Reproduce the text below on the Akuva coach development program word for word, from start to finish.

Text provided:
+-------+

Akuva is a coach development program developed and run by Harri Mannonen. The third edition will start in September 2017. The program is organized by Kouvola Sports Academy for coaches from different sports. Also coaches from outside the academy can apply.
Why a sports organization might benefit from a coach development program
- Most organizations try to create a competitive edge against other organizations.
- A coach development program might help to do that.
- The program should be distinctly different from the coach education provided by the national federation – otherwise no competitive edge is created.
- A program such as Akuva may help to find coherent development methods for coaches and players.
What Akuva may do for coaches
- Improve coaches’ effectiveness – in the short run and in the long run.
- Enhance the motivation to coach and develop as coaches.
- Enhance co-operation between the coaches in the organization.
- Help to establish a coach development plan for each individual coach.
Theoretical Background of Akuva
- Akuva is short for Ajattele Kuin Valmentaja, or Think Like a Coach.
- The proceedings are based on relevant scientific literature on coach development.
- The name and the idea for Akuva was originally based on the training program Think Like a Commander (TLAC) developed by the U.S. Army Reseach Institute.
- The first Akuva program was run with basketball coaches of Kouvot in 2010–11.
- The second edition of Akuva in 2013-14 was a part of my MSc studies at the University of Worcester. The participants were basketball coaches from Loimaan Korikonkarit / Bisons.
Three Types of Akuva Interventions
- Joint sessions.
- One-on-one talks.
- Practice visits
- During the course of Akuva 2017-18, the participants get together four times. Each session lasts for three hours.
- These sessions take place about every two months.
- In each session the coaches discuss three to four main themes.
- Concerning at least one of these themes, ideas and suggestions will be crowdsourced through social media.
- The coaches have one-on-one talks with me after the first joint session and after the last one.

+-------+

Data section:
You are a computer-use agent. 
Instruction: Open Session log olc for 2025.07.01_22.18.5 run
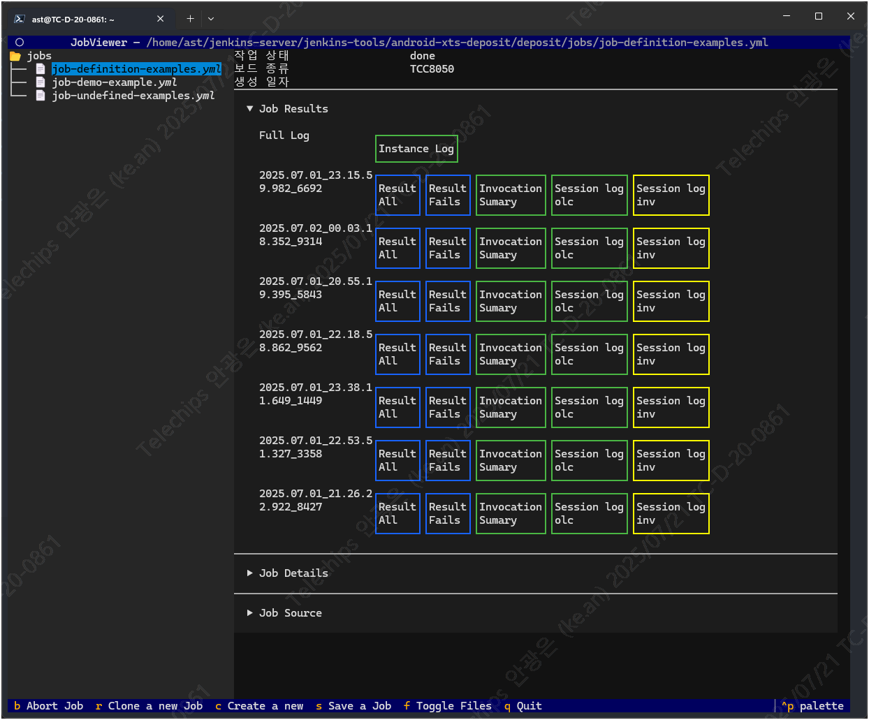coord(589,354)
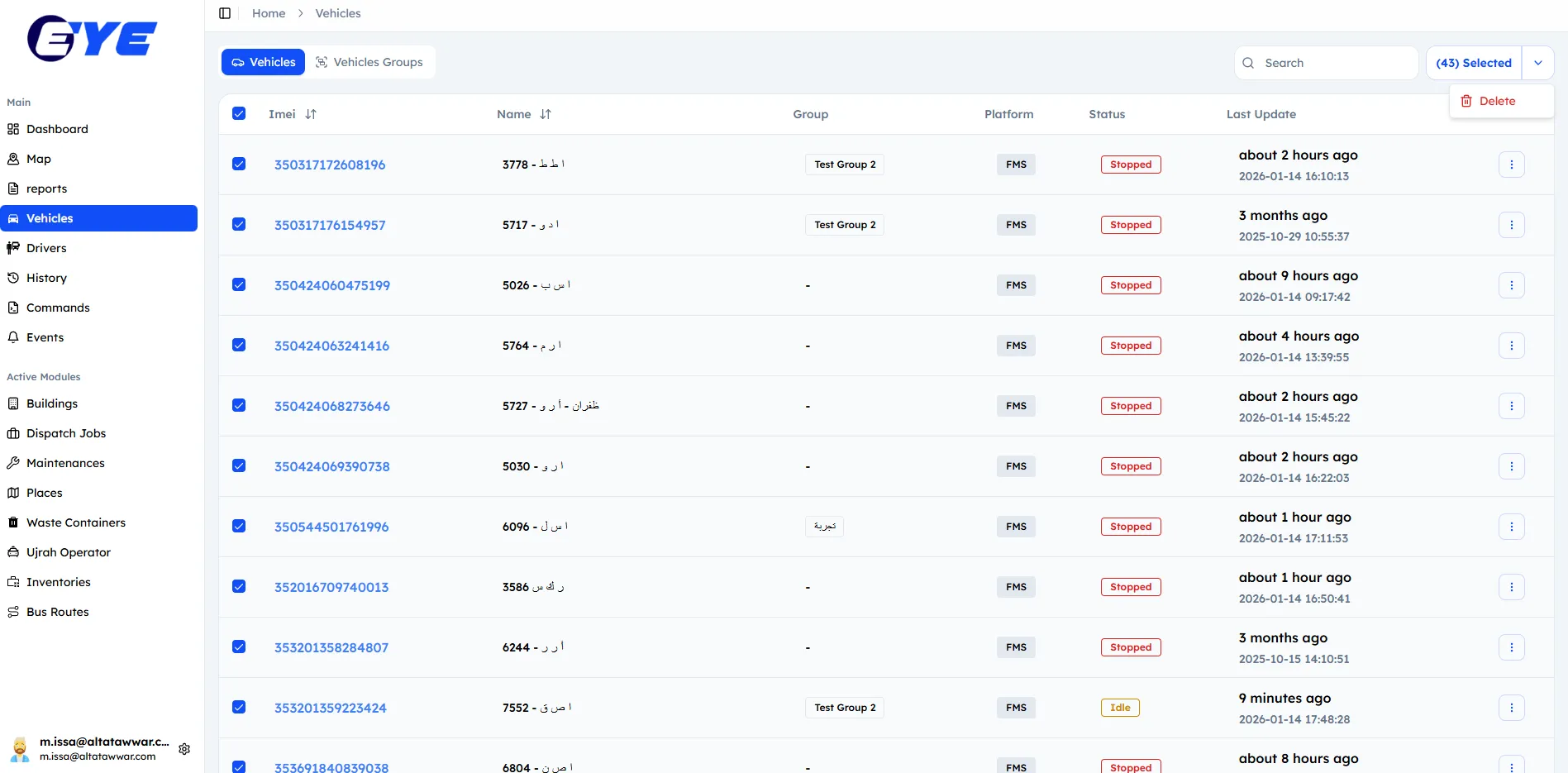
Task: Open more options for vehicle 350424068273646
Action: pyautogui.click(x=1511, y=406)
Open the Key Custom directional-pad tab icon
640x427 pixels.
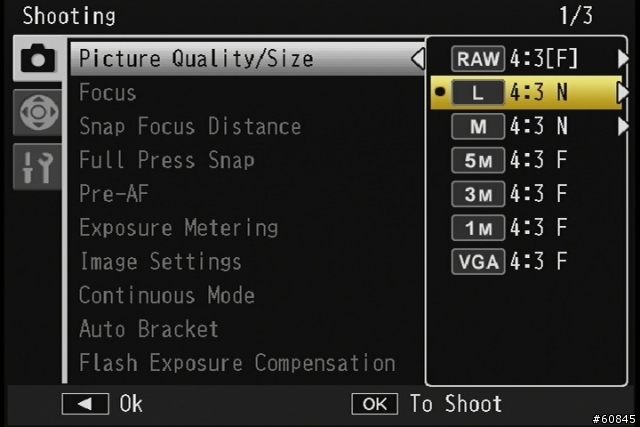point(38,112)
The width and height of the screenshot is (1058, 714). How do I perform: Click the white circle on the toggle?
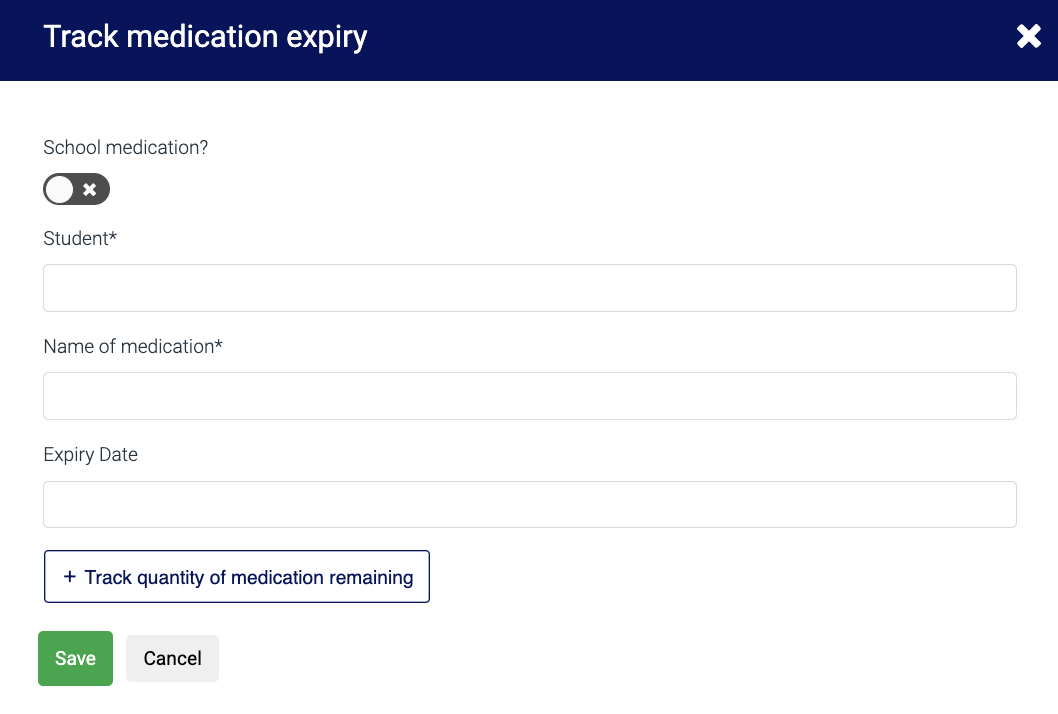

+-------+

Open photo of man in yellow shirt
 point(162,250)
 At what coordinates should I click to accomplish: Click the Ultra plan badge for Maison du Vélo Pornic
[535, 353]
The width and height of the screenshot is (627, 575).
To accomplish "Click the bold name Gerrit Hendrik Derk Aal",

+-------+

Written reply:
Akuva is a coach development program developed and run by Harri Mannonen. The third edition will start in September 2017. The program is organized by Kouvola Sports Academy for coaches from different sports. Also coaches from outside the academy can apply.
Why a sports organization might benefit from a coach development program
- Most organizations try to create a competitive edge against other organizations.
- A coach development program might help to do that.
- The program should be distinctly different from the coach education provided by the national federation – otherwise no competitive edge is created.
- A program such as Akuva may help to find coherent development methods for coaches and players.
What Akuva may do for coaches
- Improve coaches’ effectiveness – in the short run and in the long run.
- Enhance the motivation to coach and develop as coaches.
- Enhance co-operation between the coaches in the organization.
- Help to establish a coach development plan for each individual coach.
Theoretical Background of Akuva
- Akuva is short for Ajattele Kuin Valmentaja, or Think Like a Coach.
- The proceedings are based on relevant scientific literature on coach development.
- The name and the idea for Akuva was originally based on the training program Think Like a Commander (TLAC) developed by the U.S. Army Reseach Institute.
- The first Akuva program was run with basketball coaches of Kouvot in 2010–11.
- The second edition of Akuva in 2013-14 was a part of my MSc studies at the University of Worcester. The participants were basketball coaches from Loimaan Korikonkarit / Bisons.
Three Types of Akuva Interventions
- Joint sessions.
- One-on-one talks.
- Practice visits
- During the course of Akuva 2017-18, the participants get together four times. Each session lasts for three hours.
- These sessions take place about every two months.
- In each session the coaches discuss three to four main themes.
- Concerning at least one of these themes, ideas and suggestions will be crowdsourced through social media.
- The coaches have one-on-one talks with me after the first joint session and after the last one.